──────── Excerpted data ────────
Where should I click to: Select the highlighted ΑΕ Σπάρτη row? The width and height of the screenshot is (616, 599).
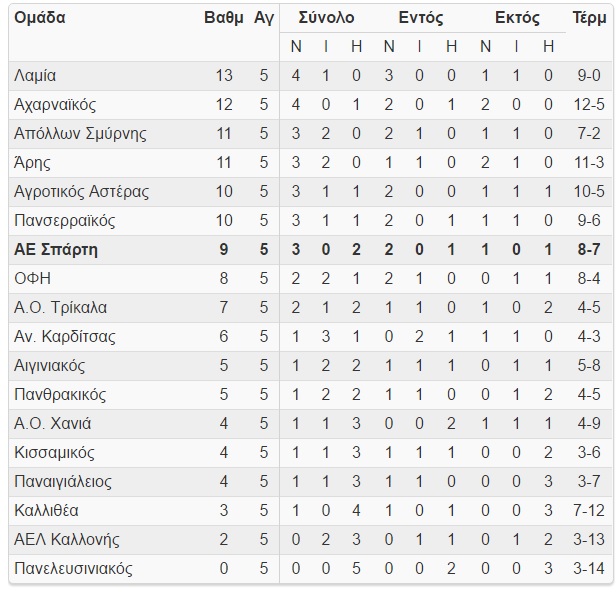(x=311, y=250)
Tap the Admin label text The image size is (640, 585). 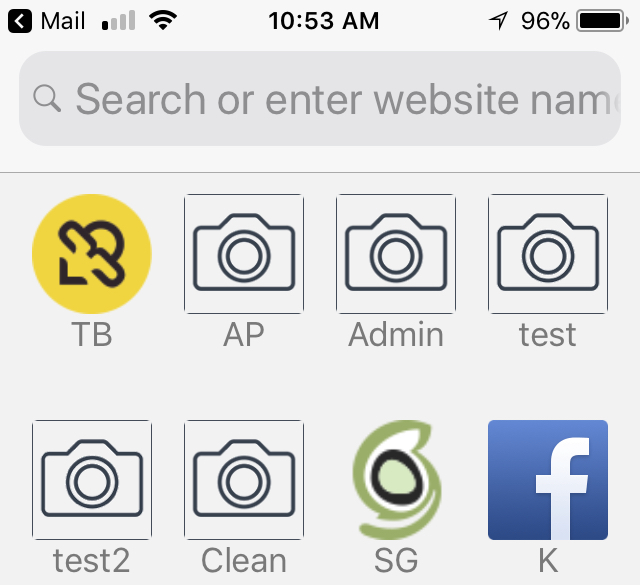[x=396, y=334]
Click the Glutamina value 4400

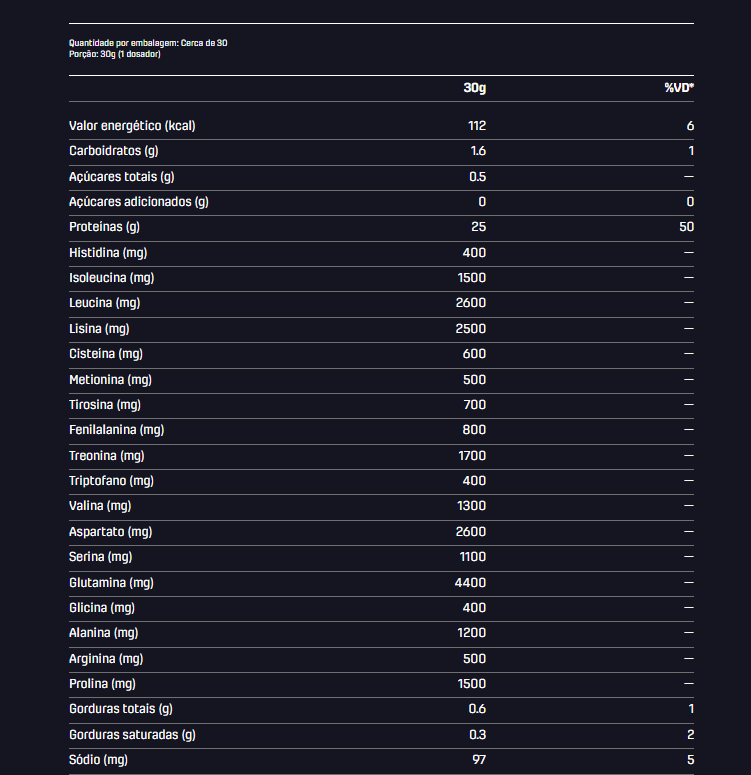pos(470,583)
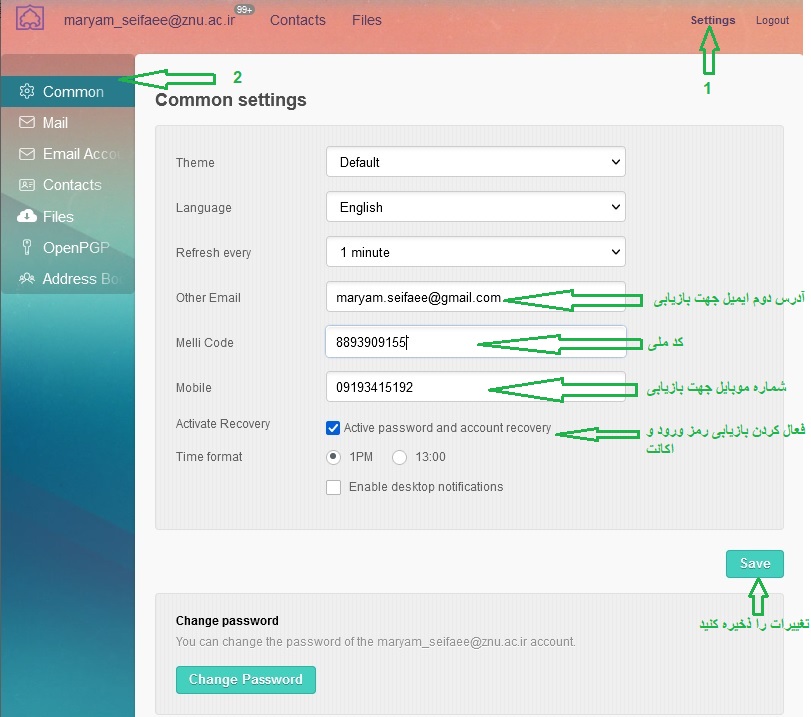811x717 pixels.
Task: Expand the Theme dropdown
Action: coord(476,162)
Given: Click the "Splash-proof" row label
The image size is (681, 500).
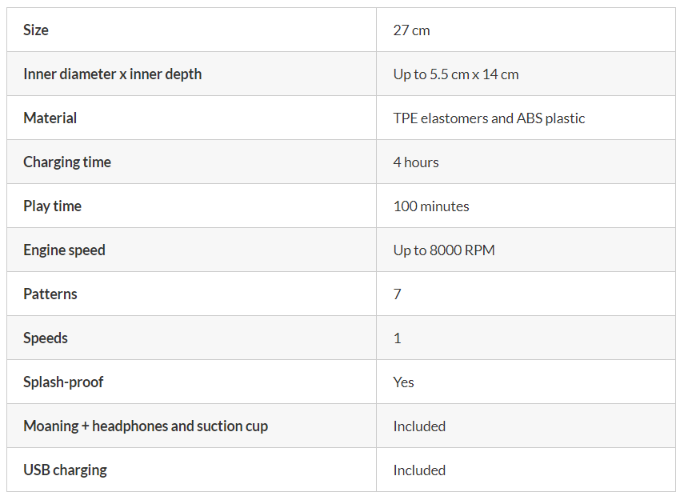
────────
*Work instructions:* Word for word, restate the lines from the one containing "Click the Glutamina value 4400" through the end of the entries. Do not include pictures.

*Written solution:*
Click the Glutamina value 4400

pos(470,583)
811x717 pixels.
Task: Expand the Theme dropdown
Action: coord(476,162)
Given: Click the "Splash-proof" row label
The image size is (681, 500).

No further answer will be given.